Photographs are translated into prints through digital processes and a wide range of print processes: drawing, mixed media, woodcuts, etching, pronto printing, screen printing, and cyanotype to extend and expand ways of mark-making. Individual layers in works each refer to a specific moment in time/image in time; layers, literally and metaphorically, refer to the layering of memories. This sensibility is achieved through transparency and veiling, layering of tracing paper and sensitivity of mark-making, including using mixed media such as tape. Different surfaces are used for print to communicate tone and meaning; including collagic application of the candidate’s own ripped-up prints to refer to the idea that “memories are [layered], non-linear and sometimes misleading.” Technical factors such as blurring, obscuring, wiping, fading, and torn edges all contribute a sense of time (past/present) to the image, effectively locating the fragility of memories ‘across and over time’.
The enquiry is a profoundly personal exercise for the candidate; they indicate in the workbook that the undertaking has been an insightful learning experience of personal growth. Subheadings in the workbook outline the depth of searching and line of enquiry undertaken: Personal growth, Memories/Identity, Cultural Collison/Transition, Existentialism/Mortality, Exploration of space & time/Abstract. These contexts both support and document the candidate’s progression through their own process of self-reflection, discovery, and journey of life.

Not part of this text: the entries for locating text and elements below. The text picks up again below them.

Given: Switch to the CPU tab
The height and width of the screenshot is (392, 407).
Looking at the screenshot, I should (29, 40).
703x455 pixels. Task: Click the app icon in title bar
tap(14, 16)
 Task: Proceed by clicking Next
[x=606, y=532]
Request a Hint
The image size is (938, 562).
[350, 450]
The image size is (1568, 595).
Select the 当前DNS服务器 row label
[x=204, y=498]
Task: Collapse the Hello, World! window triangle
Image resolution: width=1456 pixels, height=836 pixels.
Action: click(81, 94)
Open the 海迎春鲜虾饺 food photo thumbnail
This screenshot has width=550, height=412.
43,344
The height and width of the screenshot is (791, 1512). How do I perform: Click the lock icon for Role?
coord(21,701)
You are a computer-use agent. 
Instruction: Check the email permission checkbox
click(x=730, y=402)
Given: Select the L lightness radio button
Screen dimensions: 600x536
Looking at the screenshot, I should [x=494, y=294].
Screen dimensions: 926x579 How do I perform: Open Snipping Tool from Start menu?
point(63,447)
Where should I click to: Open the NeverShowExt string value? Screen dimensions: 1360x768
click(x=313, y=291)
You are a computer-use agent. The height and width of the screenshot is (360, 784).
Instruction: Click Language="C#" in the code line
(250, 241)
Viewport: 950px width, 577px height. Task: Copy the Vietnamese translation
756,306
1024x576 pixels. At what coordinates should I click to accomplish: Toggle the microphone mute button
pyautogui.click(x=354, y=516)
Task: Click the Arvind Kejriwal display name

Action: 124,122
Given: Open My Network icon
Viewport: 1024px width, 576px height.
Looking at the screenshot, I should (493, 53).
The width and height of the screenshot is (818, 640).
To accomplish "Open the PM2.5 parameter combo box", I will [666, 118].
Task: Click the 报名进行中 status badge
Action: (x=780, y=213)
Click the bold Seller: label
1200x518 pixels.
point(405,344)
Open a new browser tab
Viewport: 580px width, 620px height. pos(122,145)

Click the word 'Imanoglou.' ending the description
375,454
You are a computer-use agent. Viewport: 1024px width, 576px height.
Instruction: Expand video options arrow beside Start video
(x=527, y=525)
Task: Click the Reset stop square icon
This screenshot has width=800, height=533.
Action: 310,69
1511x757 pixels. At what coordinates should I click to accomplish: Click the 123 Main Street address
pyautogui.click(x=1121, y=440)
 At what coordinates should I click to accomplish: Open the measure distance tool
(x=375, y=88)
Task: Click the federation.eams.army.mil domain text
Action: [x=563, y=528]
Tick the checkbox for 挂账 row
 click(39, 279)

Artistic references are appropriate, chosen for techniques and conceptual underpinning, and help to deepen the proposition. In the workbook, the candidate engages in a highly reflective process of analysis, moving between questioning, description of thought, and drawing and printmaking media/processes. They are interested in the potential of the image, of drawing and printmaking to communicate the complexity of living and the “invisible aspects of emotion, the unconscious and memory.” Every image on the portfolio captures a different moment, realisation, or episode in the candidate’s life; this submission represents their story, their journey of discovery and growth from their origins in the Philippines to life now in Aotearoa New Zealand.